Every day that passed without him hearing anything from Yin-Yin made him feel more and more uncertain.
It was his fear for his sister, his feeling that he had to do something for her, mixed with a growing rage over the injustice that was being done to her, that led to him formulating a plan during those few days when he was lost to himself. It did not come overnight. It did not occu
r to him from one hour to the other, but slowly, almost imperceptibly. He had been sitting in a café in Changle Lu when the idea occurred to him, a thought so outrageous that he thought it actually might work.

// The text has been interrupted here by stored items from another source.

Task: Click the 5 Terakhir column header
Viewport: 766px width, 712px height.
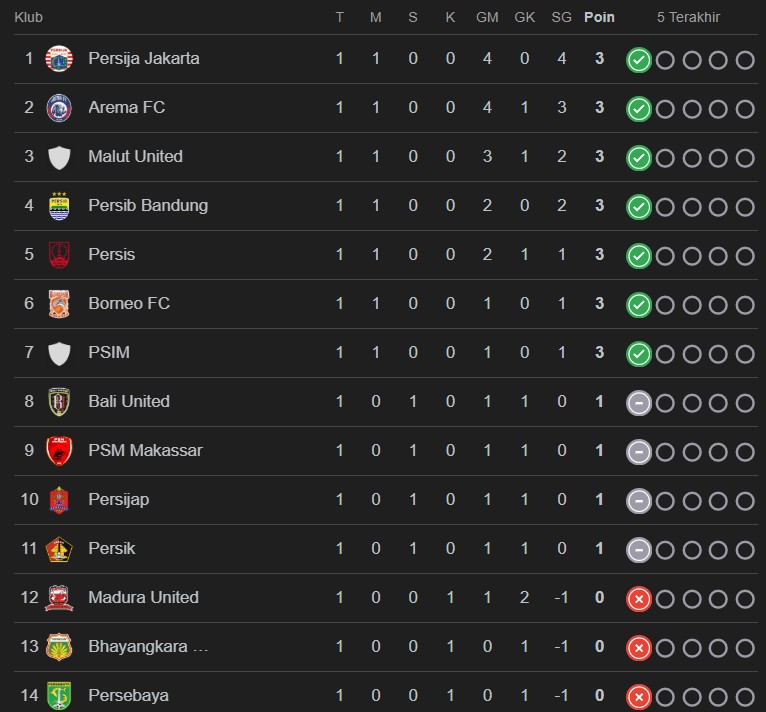Action: [688, 17]
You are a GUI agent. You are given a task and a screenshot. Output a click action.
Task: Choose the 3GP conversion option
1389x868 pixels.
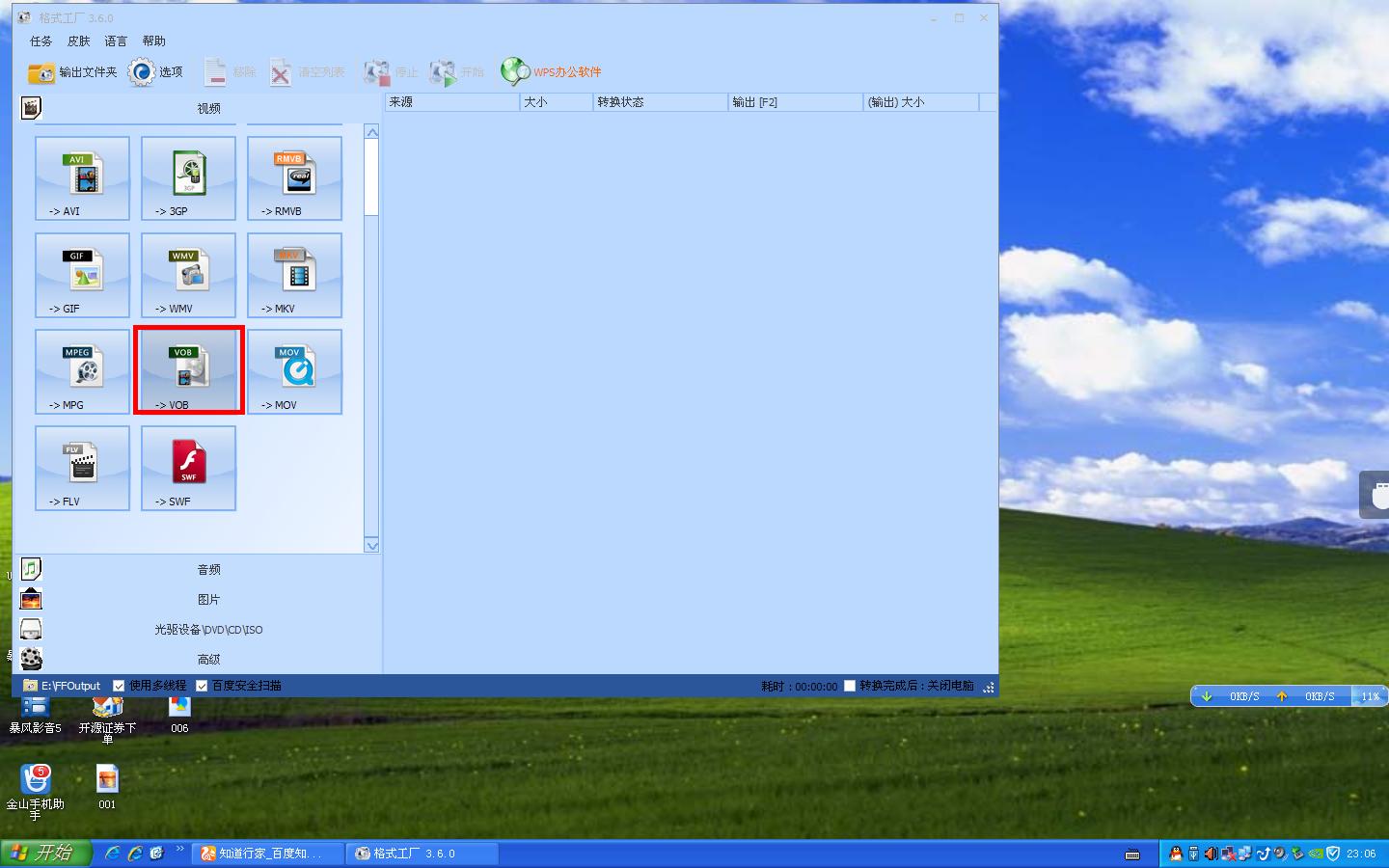[x=188, y=178]
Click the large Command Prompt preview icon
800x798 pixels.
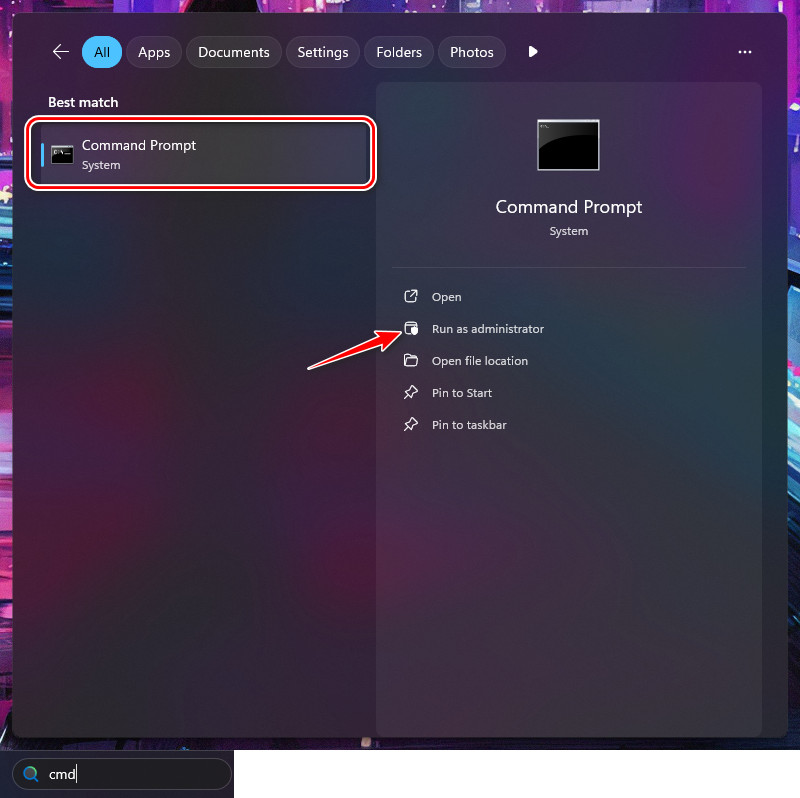[568, 145]
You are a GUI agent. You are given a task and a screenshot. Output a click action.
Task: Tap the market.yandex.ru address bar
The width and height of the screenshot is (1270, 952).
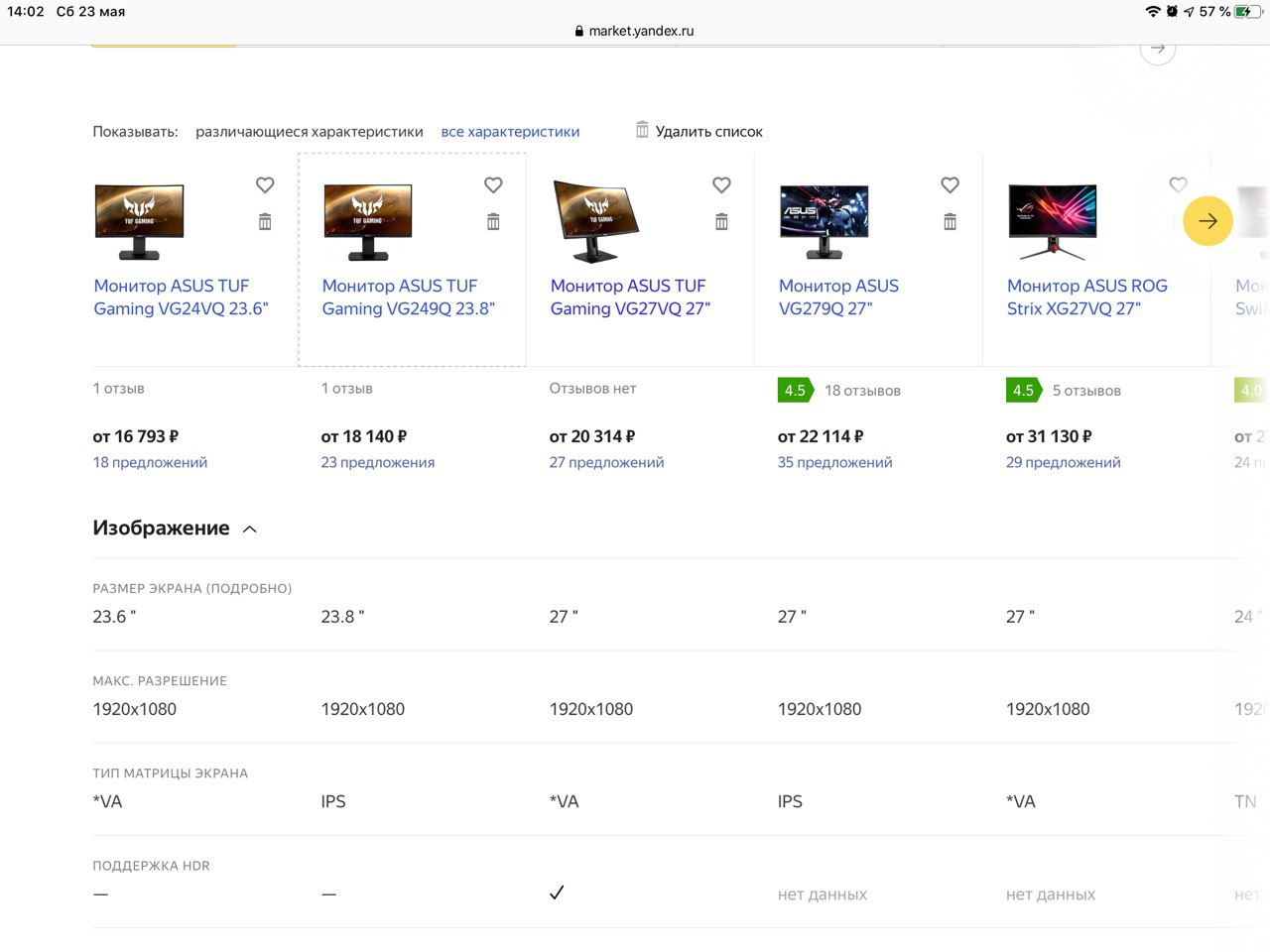(x=635, y=31)
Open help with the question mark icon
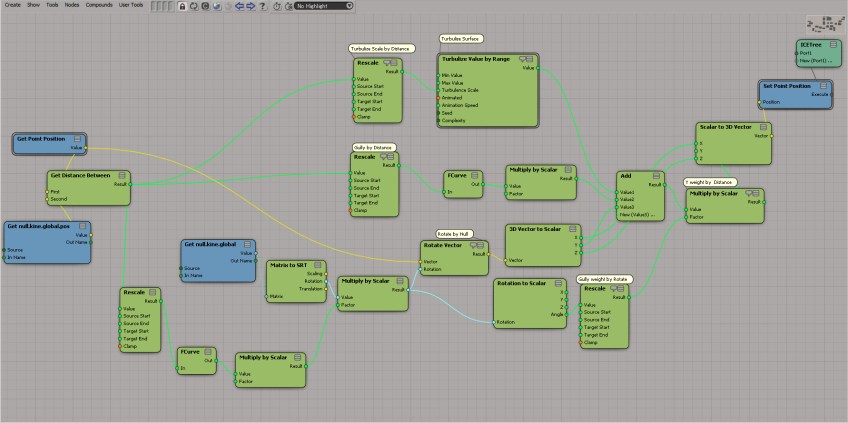 click(262, 6)
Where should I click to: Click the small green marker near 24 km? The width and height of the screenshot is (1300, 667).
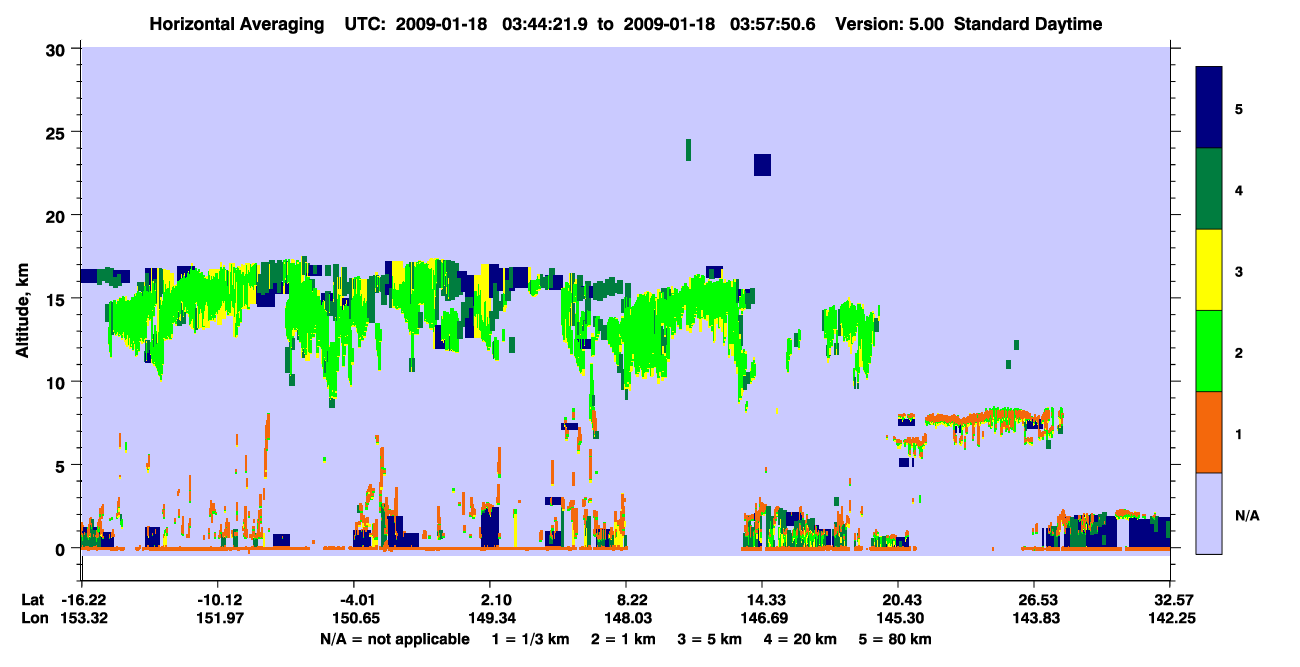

He wanted to continue what his sister had begun. If the death of his parents was not sufficient cause to set her free, if his contacts made no difference, then only public pressure would do the trick, and in China, that could be achieved only via the Internet. Paul Leibovitz had sent him Yin-Yin’s piece by mail from Hong Kong. He wanted to add to it and publish it on the Internet again, but do it more cleverly, without leaving any traces. No emails on the subject. No Internet searches from his computer. He would get rid of his laptop, so that if they searched his apartment no one could seize it and find the deleted information on his hard drive. He would make a list of more than three-dozen websites, Internet forums, chat rooms, and blogs, and post the piece on them under an assumed name and address. He knew what key words and expressions the Internet police looked out for; he would avoid using them and hope to slip past the authorities that way. For a couple of hours, at least, perhaps even a few days, if he were lucky. That could be enough time, he thought, for it to spread widely enough, to reach a critical mass that would make it difficult for the official censor to intervene.
Yet he hesitated. He distracted himself in cafés with magazines and at home with the television, and found himself developing the plan on long walks. He stood in the darkness in front of the building Yin-Yin had lived in and stared up at her unlit window. He held conversations in his head with his mother, who reminded him of his responsibility as an older brother. He was seized by a restlessness that made it more and more impossible for him to sit quietly in his apartment. He paced back and forth between his kitchen and his living room, read random pages of the I Ching, and discovered, much to his surprise, more and more sentences that piqued his interest: “The persistence of the lonely person places high demands.” He turned to another page. “Getting used to what is dangerous can easily lead to it entering one’s own nature. One knows it and gets used to evil. Thus does one lose the right path, and disaster is the natural consequence.”